Gilberto recordaba que algunas veces se había olvidado de retirar este cordón, y que una vez, habiéndose retardado, en ocasión de volver apresuradamente a la buhardilla que ocupaba en casa de Rousseau, se aprovechó de este olvido para entrar y subir a ella.
La casa, como en otro tiempo, estaba ocupada al parecer por gente bastante pobre para no temer a los ladrones, y la misma indiferencia ocasionó el olvido.
Gilberto tiró del cordón, abrióse la puerta, y se halló en el oscuro y húmedo pasadizo, en cuya extremidad, erguida como una serpiente sobre su cola, elevábase la escalera, sucia y resbaladiza.
Gilberto cerró la puerta con cuidado, y a tientas pudo llegar hasta los primeros escalones.
Cuando hubo franqueado seis, se detuvo.
Un débil resplandor, a través de unos vidrios empañados, indicaba que la pared estaba perforada en aquel sitio, y que la oscuridad, aunque muy densa, era menos sombría fuera que dentro.
A través de aquellos vidrios, por sucios que estuvieran, veíanse brillar las estrellas en un claro del cielo.
Gilberto buscó el pestillo que cerraba la vidriera, abrióla, y por el mismo camino que había seguido ya dos veces, bajó al jardín.
A pesar de los quince años transcurridos, el jardín estaba tan presente en la memoria de Gilberto, que todo lo reconoció: árboles, platabandas, y hasta el ángulo donde el jardinero ponía su escalera.
Ignoraba si en aquella hora de la noche las puertas estarían cerradas, y si el señor de Charny estaría con su esposa, o, a falta de él, algún criado o doncella.
Resuelto a todo para encontrar a Sebastián, estaba, sin embargo, decidido a no comprometer a Andrea sino en el último extremo, y hacer ante todo cuanto pudiera para verla sola.
Primeramente probó la puerta del pórtico, la cual cedió apenas hubo oprimido el botón.
Esto le hizo pensar que, no estando la puerta cerrada, Andrea no debía estar sola.
A menos de estar muy preocupada, la mujer que habita sola en un pabellón, no se descuida en cerrar la puerta.
La empujó suavemente y sin ruido, muy satisfecho de tener aquella entrada libre como último recurso.
Franqueó los escalones del pórtico, y corrió para mirar por aquella persiana que, quince años antes, abriéndose de improviso bajo la mano de Andrea, le dio un golpe en la frente aquella noche en que, con los cien mil escudos de Bálsamo en la mano, fue a solicitar de la altiva joven su mano de esposa.
Esta persiana era la del salón, iluminado en aquel momento.
Pero como las vidrieras tenían cortinillas, era imposible ver nada en el interior.
Gilberto continuó su examen.
De improviso parecióle ver oscilar en la tierra y en los árboles un ligero resplandor que llegaba de la ventana abierta.
Esta ventana era la de la alcoba, y Gilberto la reconoció también, pues por allí sustrajo el niño que hoy iba a buscar.
Se apartó, a fin de salir del rayo de luz proyectado por la ventana, y poder, perdido en la oscuridad, ver sin ser visto.
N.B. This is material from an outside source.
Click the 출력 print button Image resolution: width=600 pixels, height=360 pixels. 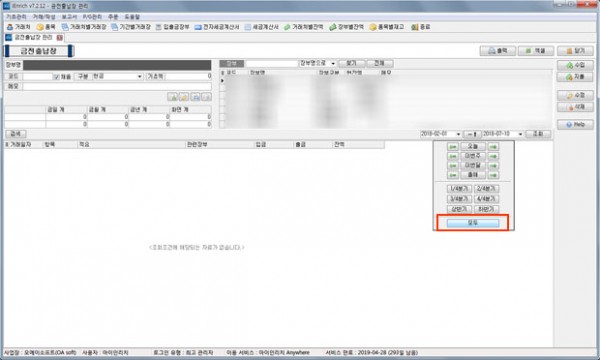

Llegado a una línea que le permitía penetrar con su mirada en el interior de la alcoba, vio primero la puerta del salón abierta, y después, en el círculo que recorrían sus ojos, un lecho.
En él se hallaba una mujer, rígida, destrenzada, moribunda; sonidos roncos y guturales, como el estertor del que agoniza, se escapaban de su boca, interrumpidos de vez en cuando por gritos y sollozos.
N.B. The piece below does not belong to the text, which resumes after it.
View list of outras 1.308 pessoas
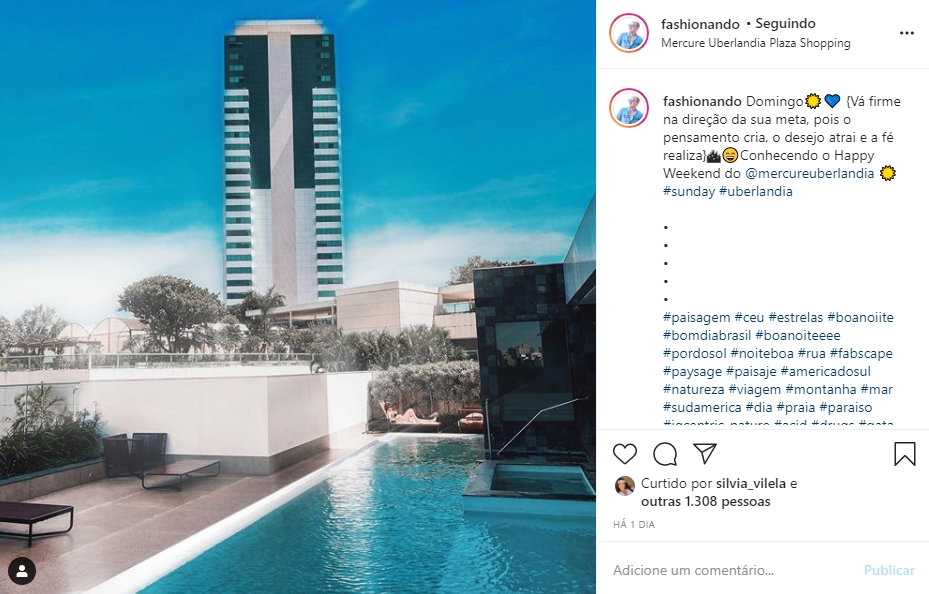929x594 pixels. point(706,502)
Gilberto se acercó lentamente, costeando la línea luminosa en que no quería entrar por temor de ser visto.
Y acabó por apoyar en la ventana su pálida frente.
Ya no había duda para Gilberto: aquella mujer era Andrea, y estaba sola.
¿Pero por qué sola? ¿Por qué lloraba?
Gilberto no podía saber esto sin preguntar.
Entonces fue cuando, sin ruido, franqueó la ventana y encontróse detrás de ella, en el momento en que aquella atracción magnética a que Andrea era tan accesible, la obligó a volverse.
¡Los dos enemigos se hallaban, pues, uno frente a otro!